Tuesday, 31 July, 2012 - 13:16
The Committee said it "notes with concern a number of challenges" that continue to impede women's equality including violence against women, pay inequality and pay equity, the status of vulnerable groups, including women with disabilities, the impact of Canterbury's earthquakes on women, proposed cuts to legal aid and the adequacy of targets and benchmarks.
"This is one of the most comprehensive, independent reports on the status of women's rights in New Zealand and its recommendations make it clear that we must act quickly if we want to continue to be a world leader in women's equality," says Equal Employment Opportunities Commissioner Dr Judy McGregor.
"The Committee recognised that New Zealand is on the cusp and identified areas of regression in women's rights as well as progress".

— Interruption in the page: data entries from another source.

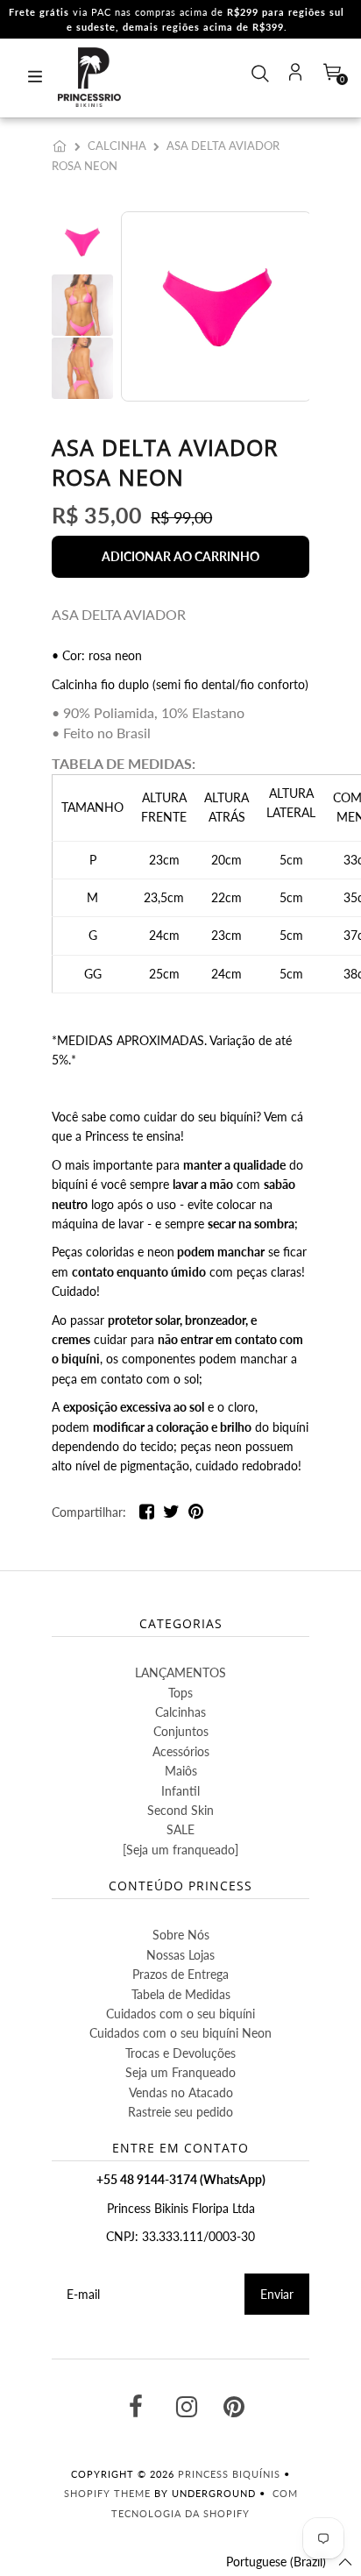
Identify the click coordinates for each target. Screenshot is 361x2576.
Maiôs (181, 1770)
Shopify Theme (107, 2493)
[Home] (63, 146)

The Committee's recommendations include:
the establishment of a Human Rights Select Committee in Parliament to improve oversight on human rights and gender equality;
the development of a national action plan for women and adequate funding for the Ministry of Women's Affairs;
the systematic collection of data on harmful practices including cyber bullying targeting teenage girls;
improved reporting of domestic and sexual violence, strengthened training for police and judiciary on violence against women;
more help for M?ori and migrant women and higher level representation on the Task Force for Action on Violence within Families;
a review by the government of targets, goals and time frames for advancing women in decision-making positions;
a systematic programme to ensure parents understand the voluntary nature of school donations and to collect data on the real cost of education to parents;
implementation of measures to decrease the drop out rates among Maori girls;
extension of paid parental leave to seasonal and fixed-term workers currently excluded, and to men in their own right;
establishment of a monitoring mechanism for gender pay inequity to replace the dis-established Pay and Employment Equity Unit;
enforce equal pay for work of equal value and make public service chief executives accountable for pay parity;
review of the abortion law improvement in mental health services for young women, minority and M?ori and Pacific women;
improvement in access to and the quality of health services for lesbian women and transgendered people;
revision of the legal minimum age of marriage to 18 years without any exceptions for parental consent to address the issue of forced marriage in migrant communities.
Women's employment rights were a big focus of the Committee's final comments. It noted "with concern" the high level of unemployment, especially among young women and within ethnic minority groups. It also noted the persistence of occupational segregation for women. While commending New Zealand for extending paid parental leave to the self-employed, the Committee wants new legislation to cover seasonal workers who are currently discriminated against and men in their own right.
Proposed legislative changes to collective bargaining also attract criticism and the Committee wants the Government to "carry out an independent evaluation of the gendered impact of the reform of collective bargaining and ensure that it does not negatively affect women's employment and trade union rights."
Many of the New Zealand Human Rights Commission's recommendations were picked up by the Committee who received a high-level delegation headed by the Minister of Women's Affairs Jo Goodhew in New York last month (July). Members of the Commission and women's civil society groups also attended and spoke to the Committee.
In its report the Committee welcomed the presence and the contribution of the NZHRC to its work.